Biz çok dilli evde kal kampanyası yapınca evde kalma oranı yüzde 80’lere çıktı

Şu anda özellikle konuştuğumuz iller Ankara, İstanbul, İzmir doğal olarak. Çok fazla insan yaşıyor buralarda ama Türkiye’nin doğusunda ve güneydoğusunda Kürtlerin yaşadığı illerde sokağa çıkmama çağrılarına nasıl tepki veriliyor? Ekonomik sıkıntılar var, bir taraftan insanlar devletle ilgili soru işaretleri taşıyorlar. Bir taraftan çok geç kapatılmış bir İran sınırı var. Virüsün karayoluyla İran’dan Van’a taşınmış olması endişesi mevcut. Bu illerde genel durum nasıl?

Bölgeden sürekli bilgi geliyor. Son bir haftaya kadar evde kal çağrılarına çok uyulmadı. Neden? İlk sebep olarak insanların büyük çoğunluğunun bu hükümete duyduğu güvensizlik var. İnsanlar bu hükümete güvenmiyor. Çünkü bugüne kadar yaptıklarıyla bu inancı yok etmişler. İkinci sebep, insanlara anadilinde açık ve anlaşılır şekilde bu durumu anlatmamız lazım.

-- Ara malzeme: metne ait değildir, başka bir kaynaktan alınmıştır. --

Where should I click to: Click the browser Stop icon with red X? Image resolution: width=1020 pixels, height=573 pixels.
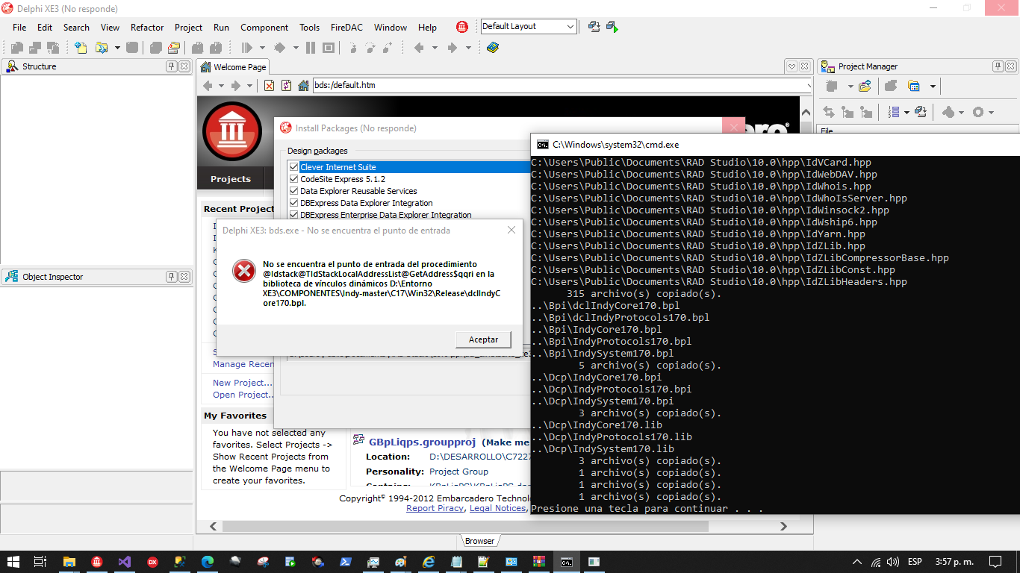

Özellikle kriz zamanında insanlara kendi dilinde bu tehlikeyi ve tedbirleri anlatmamaları. Oysa bu iktidar son yıllarda iyice bunu ileri götürdü. Belediyelerimiz anadilde hizmet verirken kayyım atandı. Atanan kayyımın yaptığı ilk şey anadilde hizmeti kaldırmak oldu. En son Batman Belediyesi’ne kayyım atandı biliyorsunuz. Kayyımın ertesi gün yaptığı iki uygulama var: Bir, kadın merkezinin başına erkek müdür atamak, iki, belediyenin web sayfasının Kürtçe bölümünü kapatmak. Bu nasıl bir mantıktır? İnsanın anadilini yasaklamak sadece politik bir mesele değil diyoruz yıllardır. Bu, sağlıktan, gündelik hayata kadar çok insani bir meseldir. Tehdit çok büyük, salgın tehdidi çok büyük. Sınırlar kapatılmadı, Habur da öyleydi, Habur’da da uzun süre giriş çıkışlar engellenmedi. Belki yüz kilometreye varan kamyon kuyruğu oluşmuştu. O kamyoncular bir aradaydı, karantina, tedbir koşulları yoktu. Buradan yayıldı. Orada vaka sayısını bilmemiz mümkün değil. Çünkü orada kısa bir süre öncesine kadar tek bir tanı merkezi vardı. Bu nedenle biz bir kampanya başlattık.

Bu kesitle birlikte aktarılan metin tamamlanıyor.